(Data supplied Opens)

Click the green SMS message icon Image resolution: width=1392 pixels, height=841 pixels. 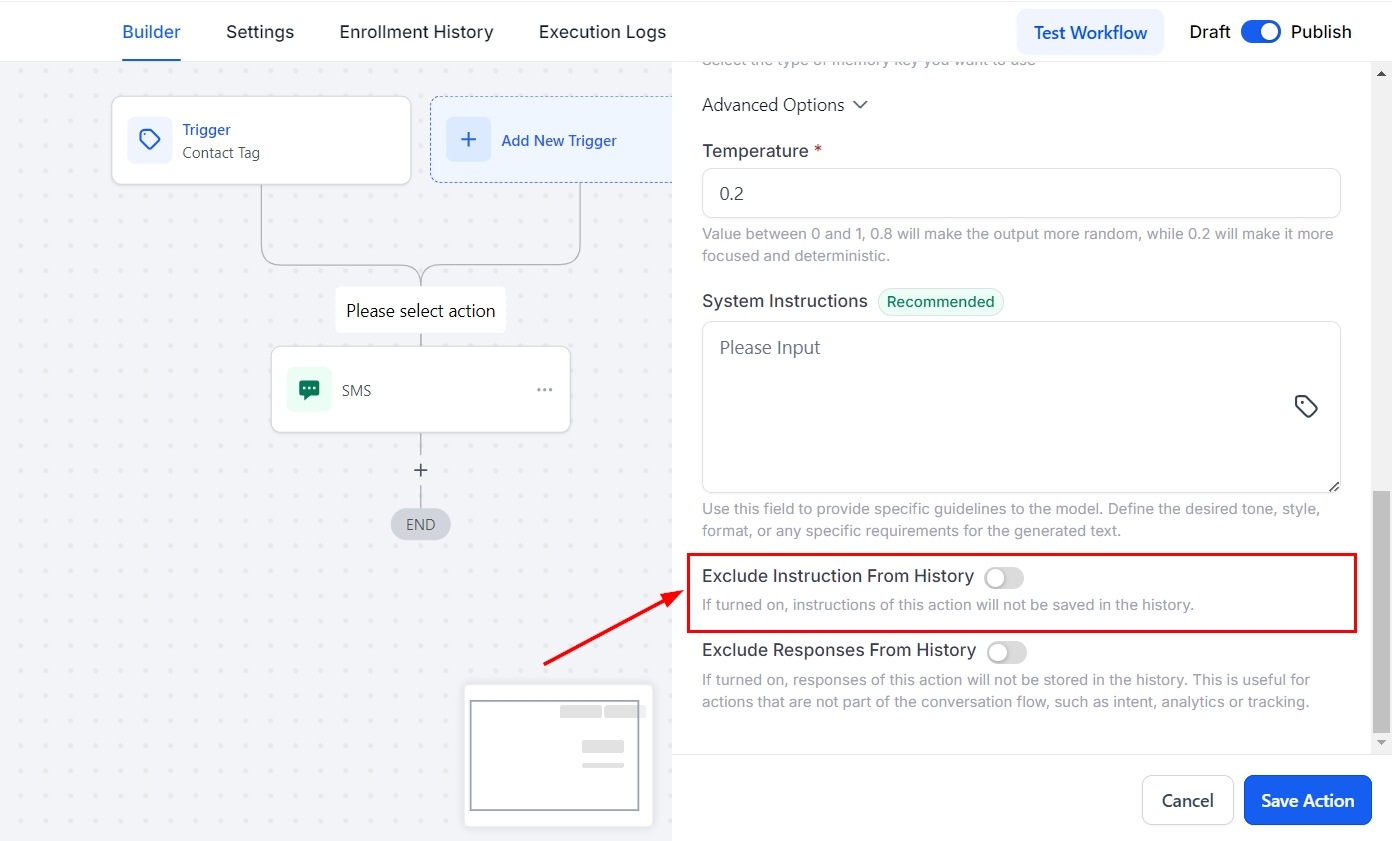point(309,390)
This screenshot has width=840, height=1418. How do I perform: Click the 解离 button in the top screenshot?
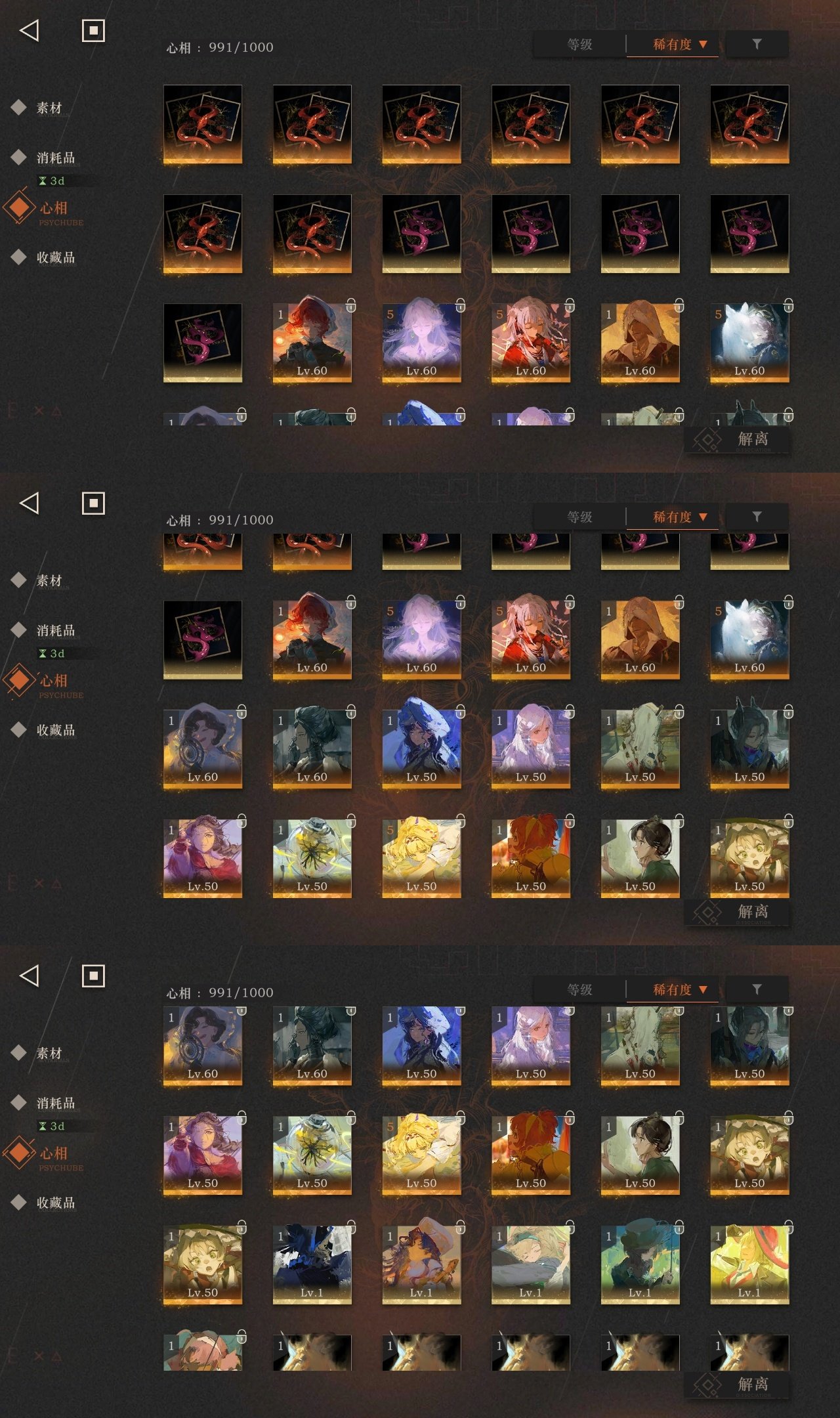pyautogui.click(x=737, y=439)
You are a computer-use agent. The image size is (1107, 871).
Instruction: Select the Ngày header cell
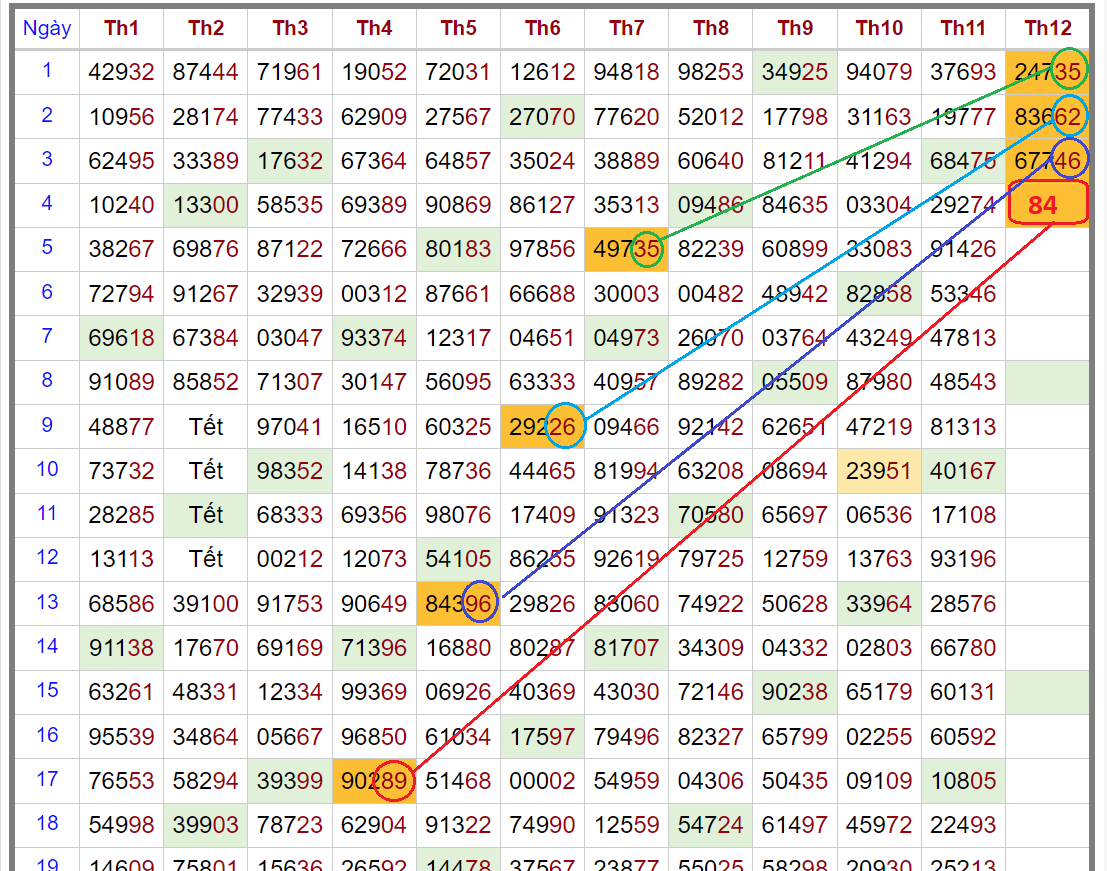pos(47,28)
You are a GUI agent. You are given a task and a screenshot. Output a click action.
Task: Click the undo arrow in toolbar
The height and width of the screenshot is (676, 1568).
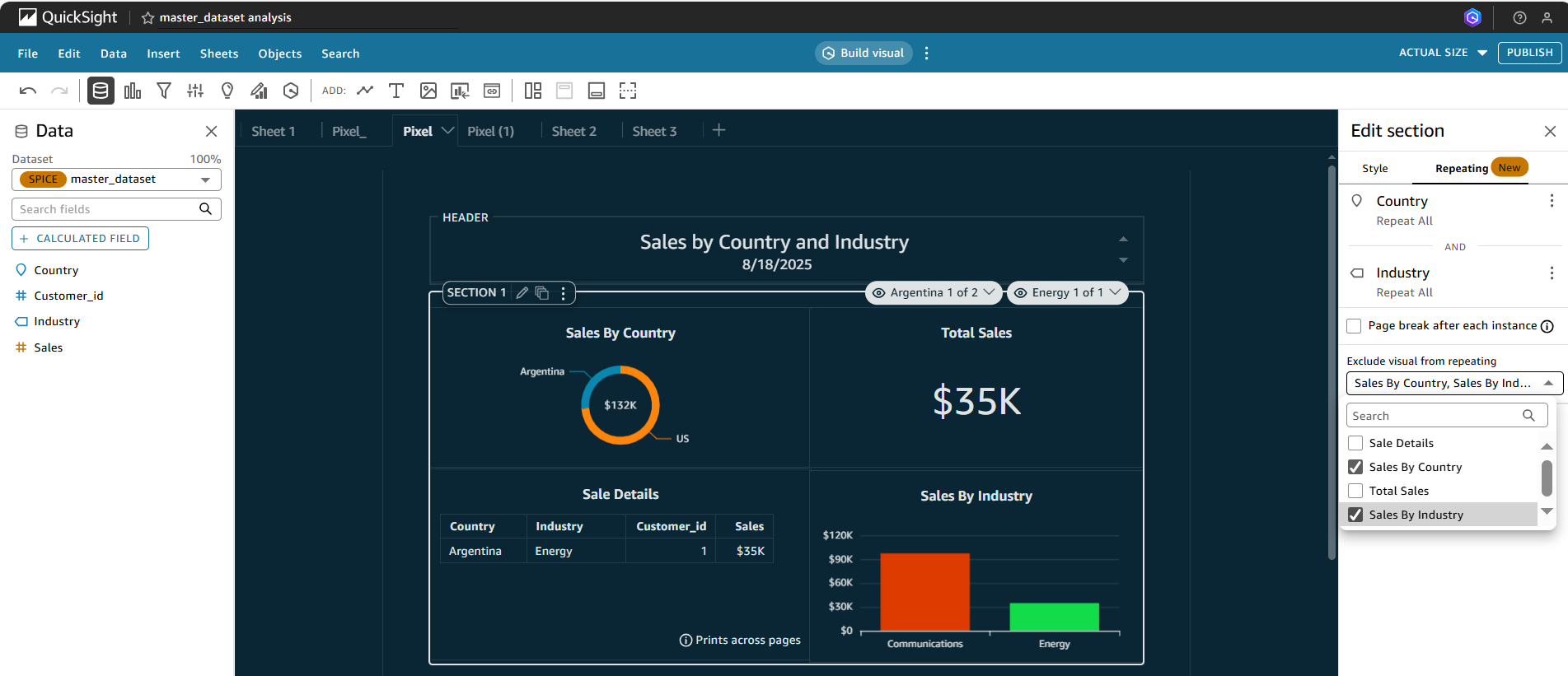tap(28, 91)
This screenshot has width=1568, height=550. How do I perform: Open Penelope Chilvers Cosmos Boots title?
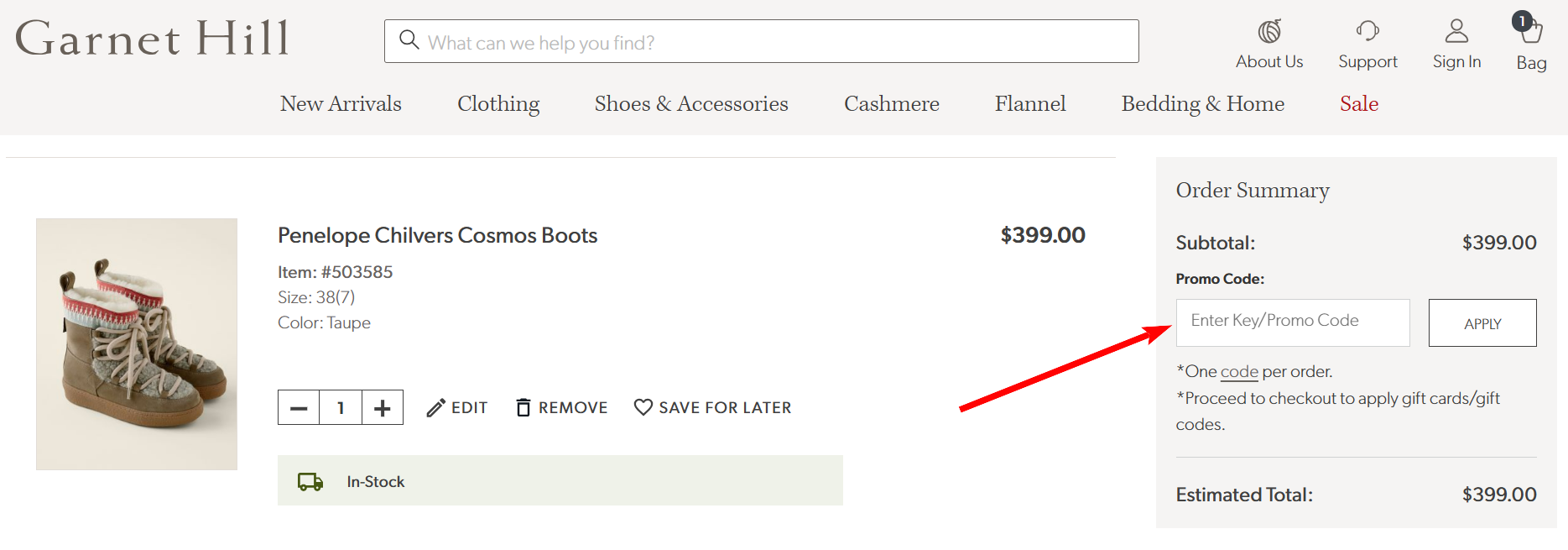tap(437, 236)
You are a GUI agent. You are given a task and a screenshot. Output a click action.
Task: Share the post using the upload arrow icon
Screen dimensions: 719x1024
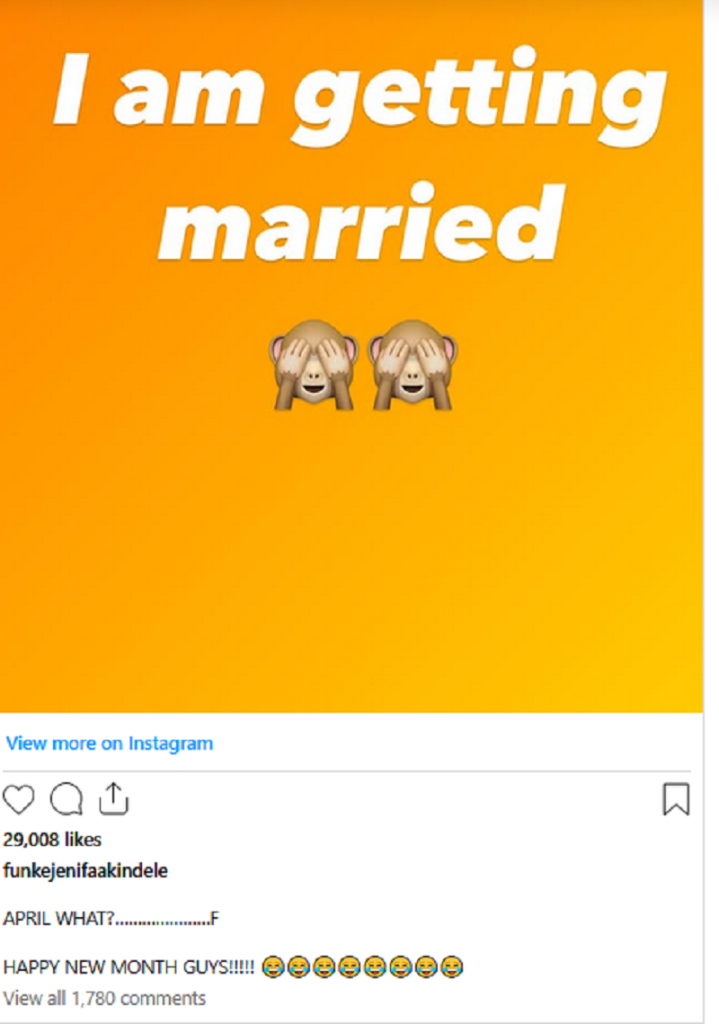[x=114, y=799]
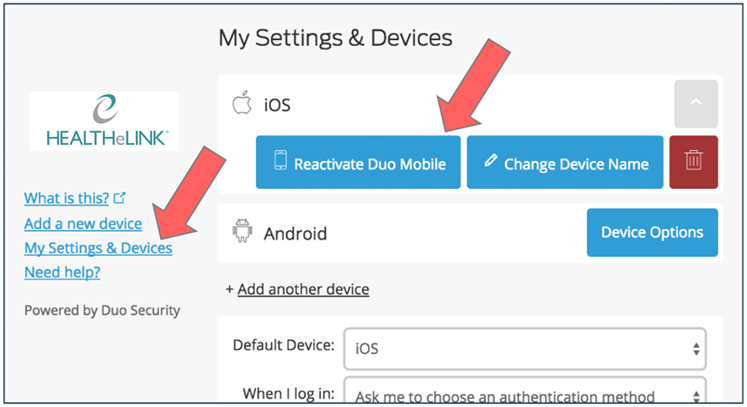Screen dimensions: 747x407
Task: Click the Android robot device icon
Action: pyautogui.click(x=241, y=233)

(Data supplied Closes)

[What this task involves]: From the records above, copy each line that contains the word "arrow".

[Your solution]:
Task: Click the undo arrow in toolbar
Task: Share the post using the upload arrow icon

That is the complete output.